In town, the banks of the Thames are still showing evidence that a heaving monster of a crowd has been there. There are occasional piles of stacked crowd barriers presumably awaiting collection. There seems to be more litter than usual. And somehow it's strangely quiet.
It's not really quiet, of course. London doesn't really do "quiet". But perhaps you'll know what I mean. There are noticeably fewer people around. The trains have spare seats. I suppose some of this is due to the half term holiday currently being enjoyed by the capital's children. But even my eccentric travelling companion in the yellow sou'wester is absent, perhaps off chasing humpbacks in the north Atlantic rather than wave his red white and blue any more.
If music were playing now, it'd be slow, and slightly overdriven. There'd be a church hall reverb, like that when they're going to switch the lights on at the end of a wedding party. It wouldn't be hard to find a broken bottle, and perhaps in the corner a girl with tear-streaked makeup would be mournfully smoking a cigarette and wondering why it came to this.
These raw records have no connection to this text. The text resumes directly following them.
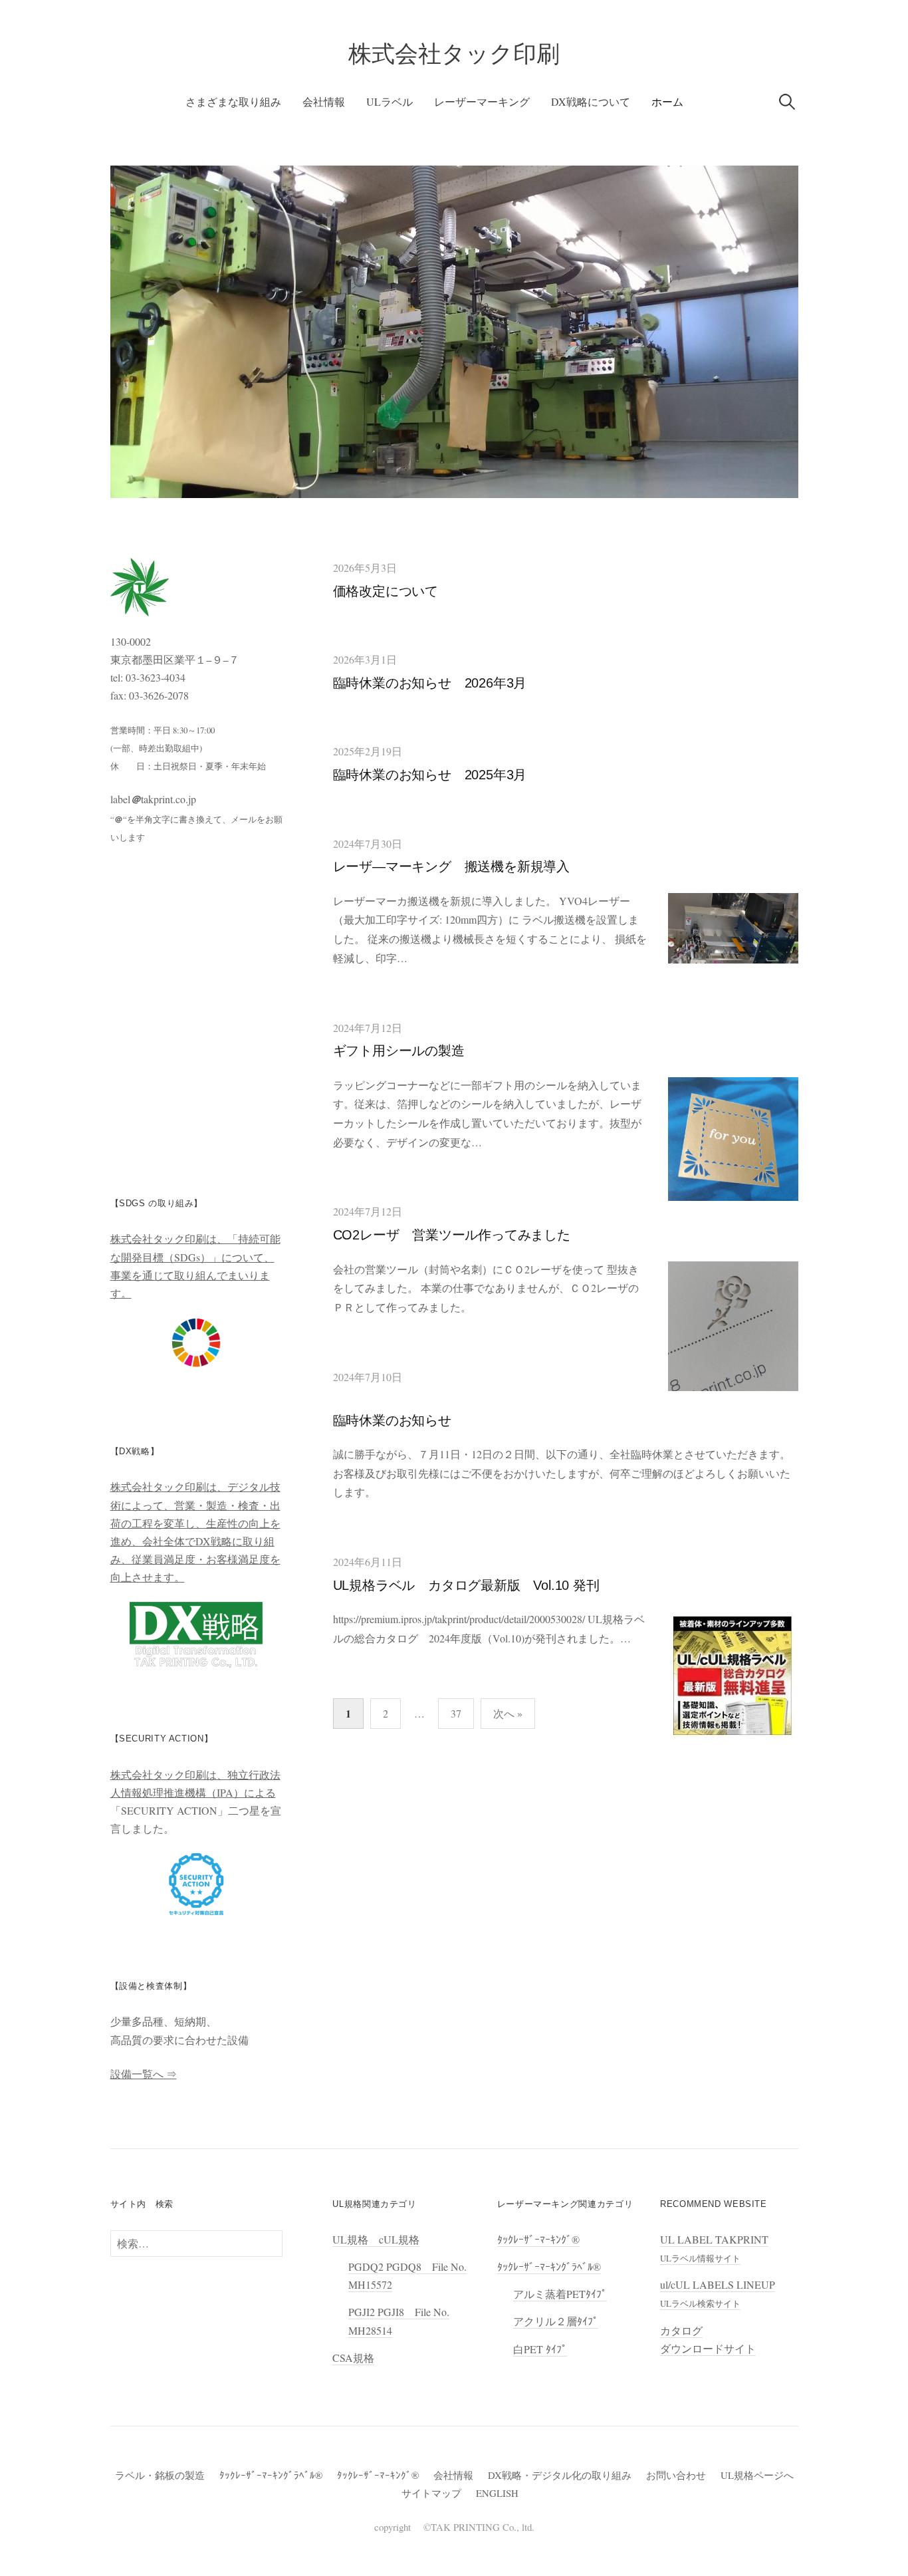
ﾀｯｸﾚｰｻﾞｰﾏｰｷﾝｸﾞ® (538, 2239)
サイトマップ (431, 2493)
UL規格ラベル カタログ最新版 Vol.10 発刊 (466, 1585)
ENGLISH (497, 2493)
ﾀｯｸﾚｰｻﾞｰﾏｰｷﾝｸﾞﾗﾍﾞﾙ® (549, 2266)
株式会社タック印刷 (454, 53)
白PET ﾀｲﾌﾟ (540, 2349)
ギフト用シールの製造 (399, 1050)
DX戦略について (590, 101)
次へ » (507, 1713)
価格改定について (385, 591)
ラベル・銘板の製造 (160, 2475)
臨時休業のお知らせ (392, 1420)
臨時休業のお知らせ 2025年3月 (430, 774)
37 (456, 1713)
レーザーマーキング (482, 101)
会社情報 (323, 101)
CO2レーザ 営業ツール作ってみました (451, 1234)
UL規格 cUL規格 (375, 2239)
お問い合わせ (676, 2475)
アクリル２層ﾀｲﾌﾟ (555, 2321)
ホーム (667, 101)
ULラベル (389, 101)
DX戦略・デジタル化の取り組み (559, 2475)
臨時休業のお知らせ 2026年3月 (430, 683)
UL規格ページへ (757, 2475)
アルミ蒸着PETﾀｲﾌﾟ (560, 2294)
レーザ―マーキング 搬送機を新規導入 (451, 866)
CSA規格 (353, 2358)
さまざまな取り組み (233, 101)
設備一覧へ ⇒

But life goes on, and so does London. I still see a delivery happening as I walk to my desk. The recently finished hotel just along the street (unashamedly completed in good time to exploit Olympic visitors) is now serving breakfasts to its guests. There's always a tomorrow, and that tomorrow has come now. The Shard is still Shardy; The Wobbly Bridge still doesn't wobble any more, Nelson continues to observe proceedings from the top of his column. There has been rain today and sunshine after it, and when the half term is over, the people will return. It's London, it's alive, it does events and gatherings and festivities perhaps better than anywhere in the world. And then it wakes up, moves on, and takes us all with it in a perpetual journey through its ever changing moods.